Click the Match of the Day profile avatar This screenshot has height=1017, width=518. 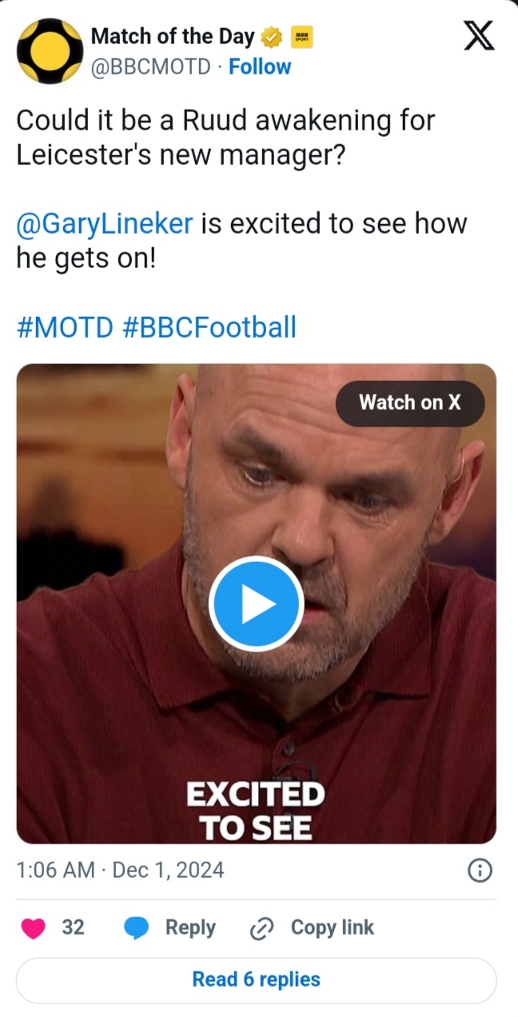point(50,50)
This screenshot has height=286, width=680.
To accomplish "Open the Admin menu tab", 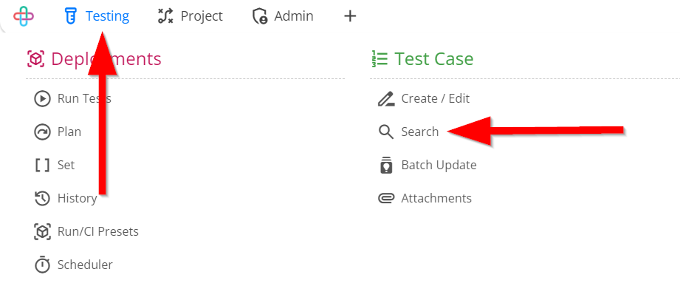I will pyautogui.click(x=283, y=16).
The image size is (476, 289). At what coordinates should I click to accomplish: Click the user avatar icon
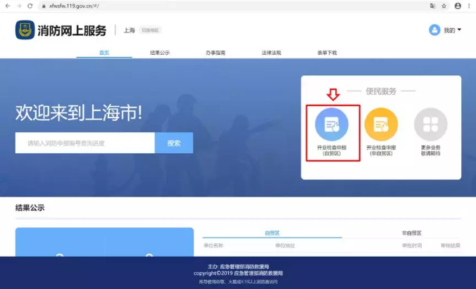coord(434,30)
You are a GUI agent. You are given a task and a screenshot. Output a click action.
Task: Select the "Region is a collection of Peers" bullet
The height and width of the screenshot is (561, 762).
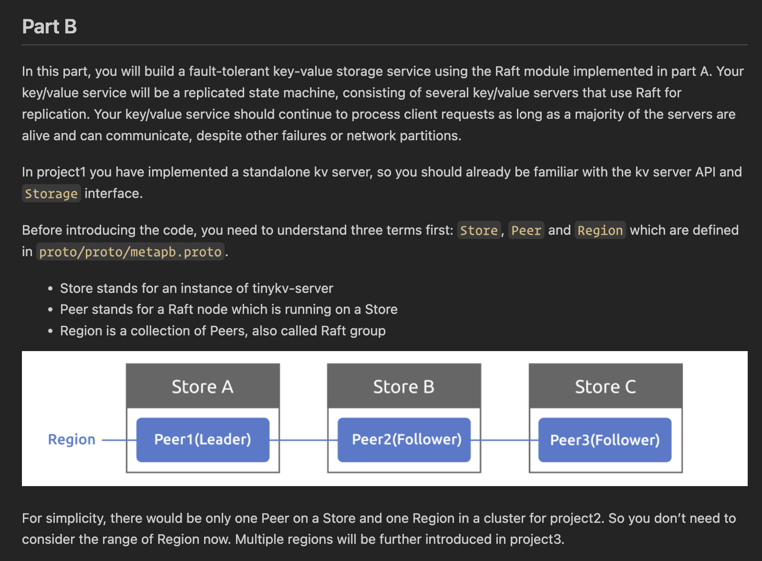coord(223,331)
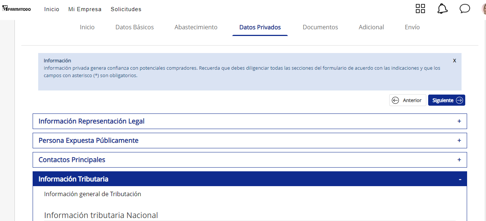Open the notifications bell
The height and width of the screenshot is (221, 486).
[442, 9]
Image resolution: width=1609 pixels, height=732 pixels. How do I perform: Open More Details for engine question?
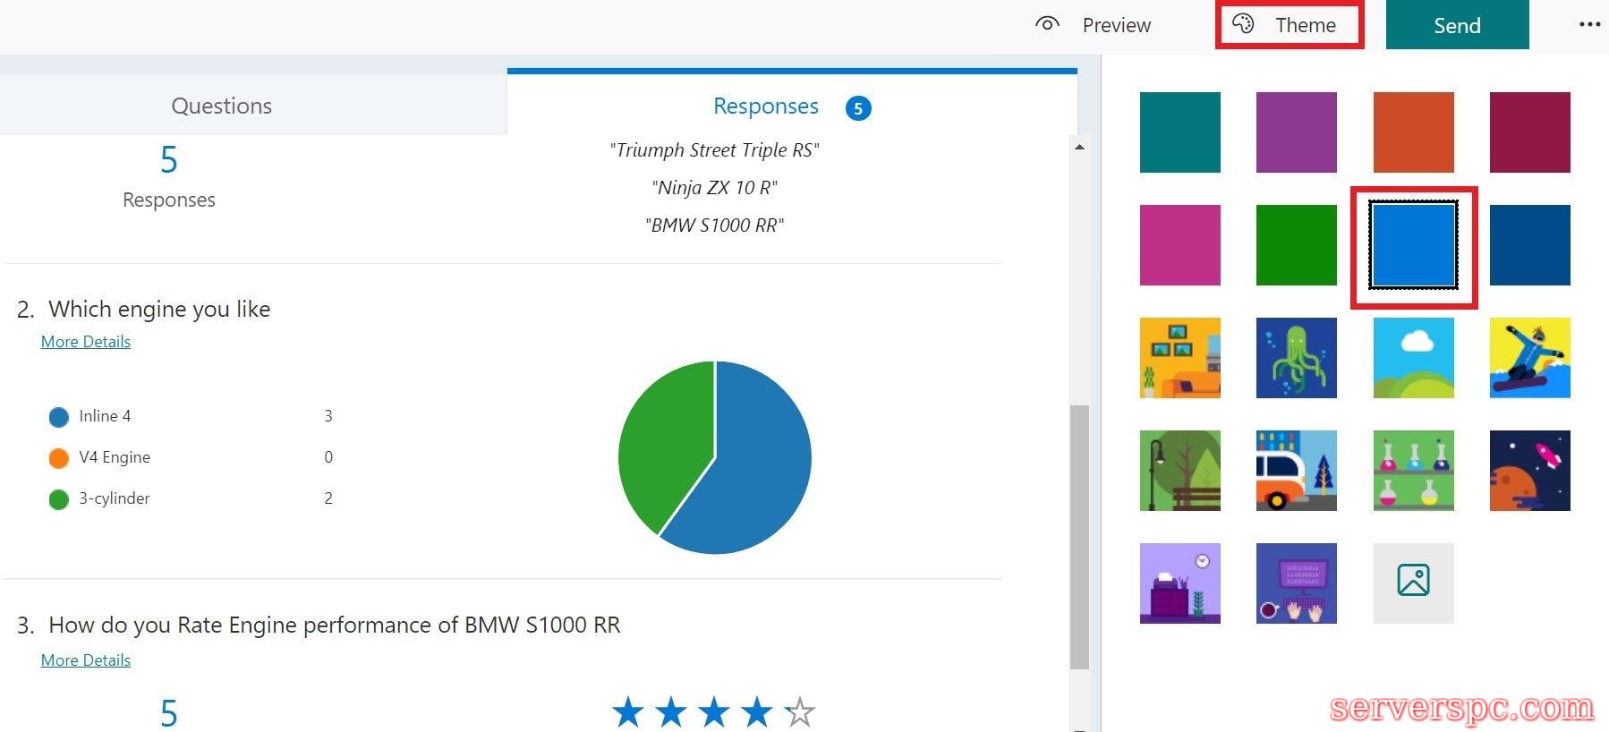(x=86, y=342)
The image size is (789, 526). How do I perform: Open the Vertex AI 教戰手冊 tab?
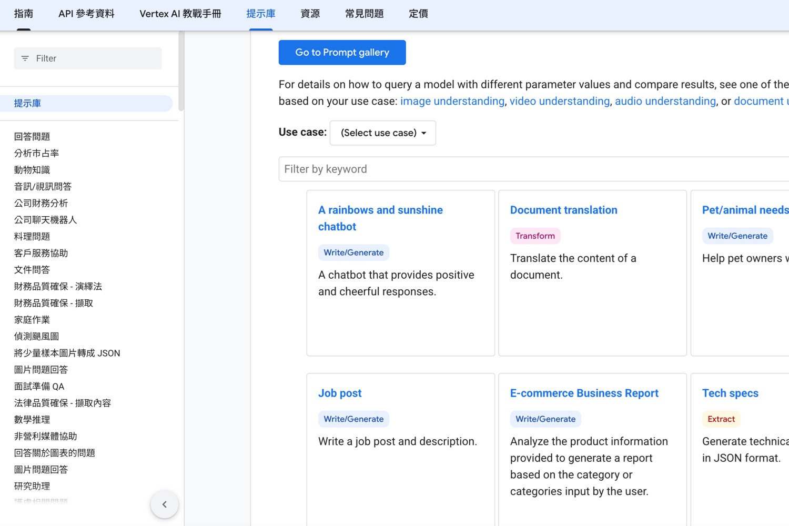point(180,14)
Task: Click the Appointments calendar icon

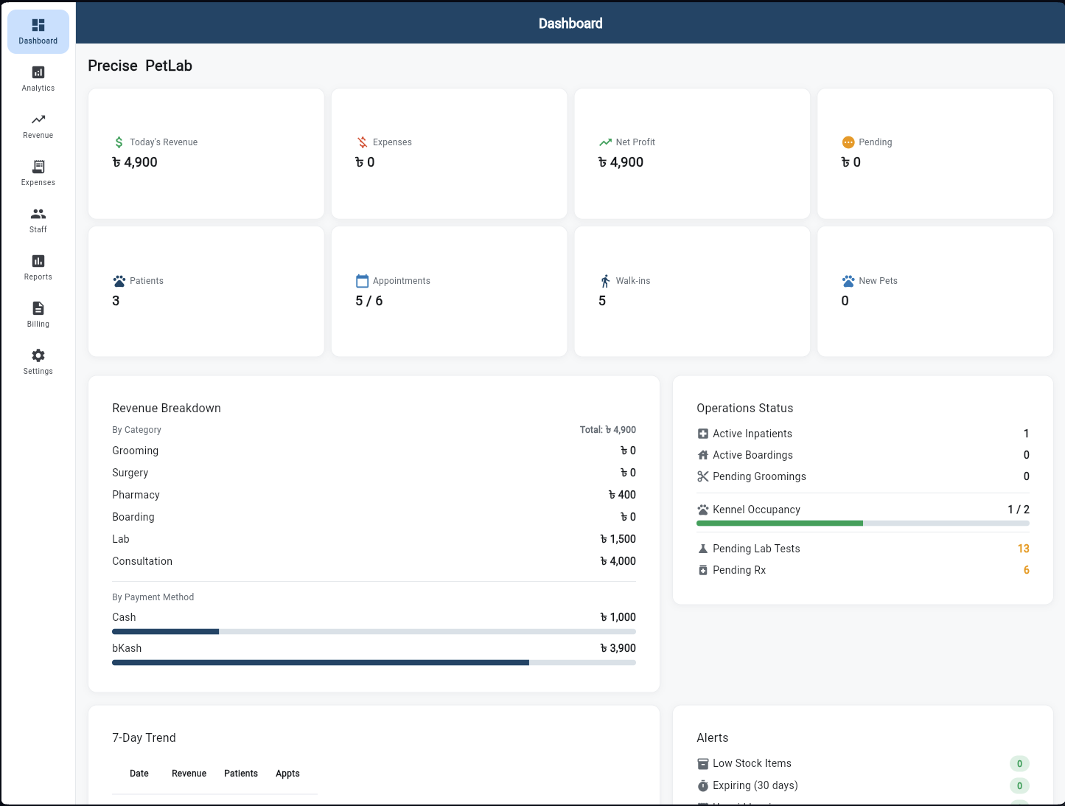Action: coord(361,280)
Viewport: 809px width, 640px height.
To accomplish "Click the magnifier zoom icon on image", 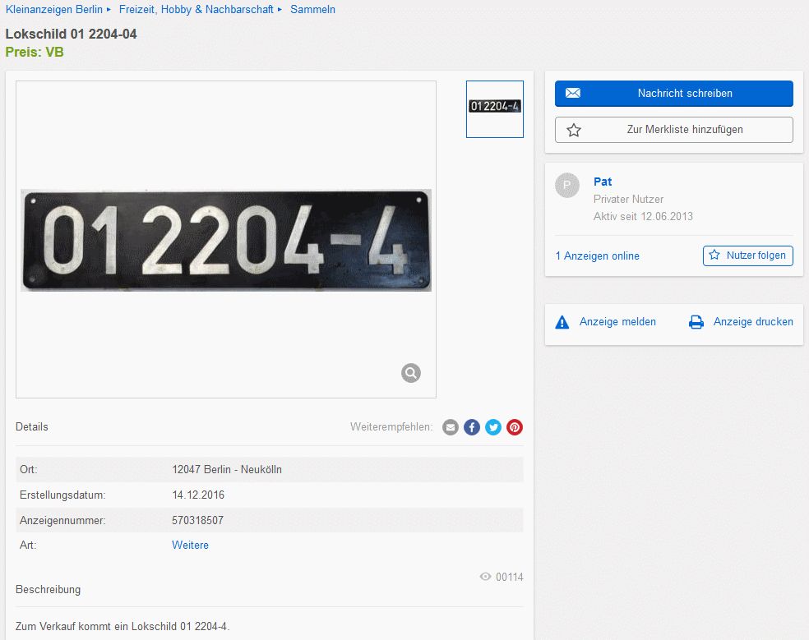I will pos(411,373).
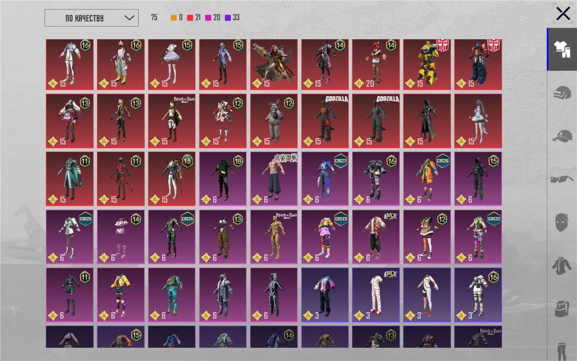This screenshot has width=577, height=361.
Task: Select the pants category icon
Action: pyautogui.click(x=562, y=349)
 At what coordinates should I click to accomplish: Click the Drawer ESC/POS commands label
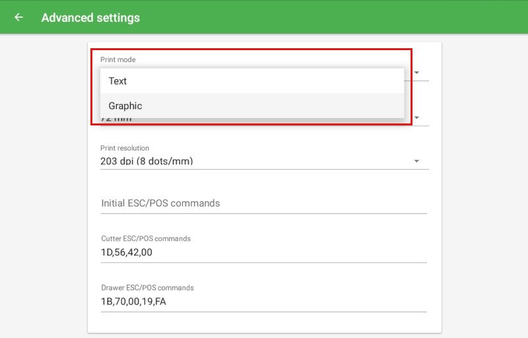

--------------------------------------------------

ABOUT THIS TASK
Using the data above, transcribe exactly the lines between those containing "The image size is (789, 526)." and "Viewport: 809px width, 640px height.", inclusive, and leave every picture behind.

TASK RESPONSE
The image size is (789, 526). How do I perform: Open the Vertex AI 教戰手冊 tab?
point(180,14)
Task: Click the Appointments calendar icon

Action: coord(361,280)
Viewport: 809px width, 640px height.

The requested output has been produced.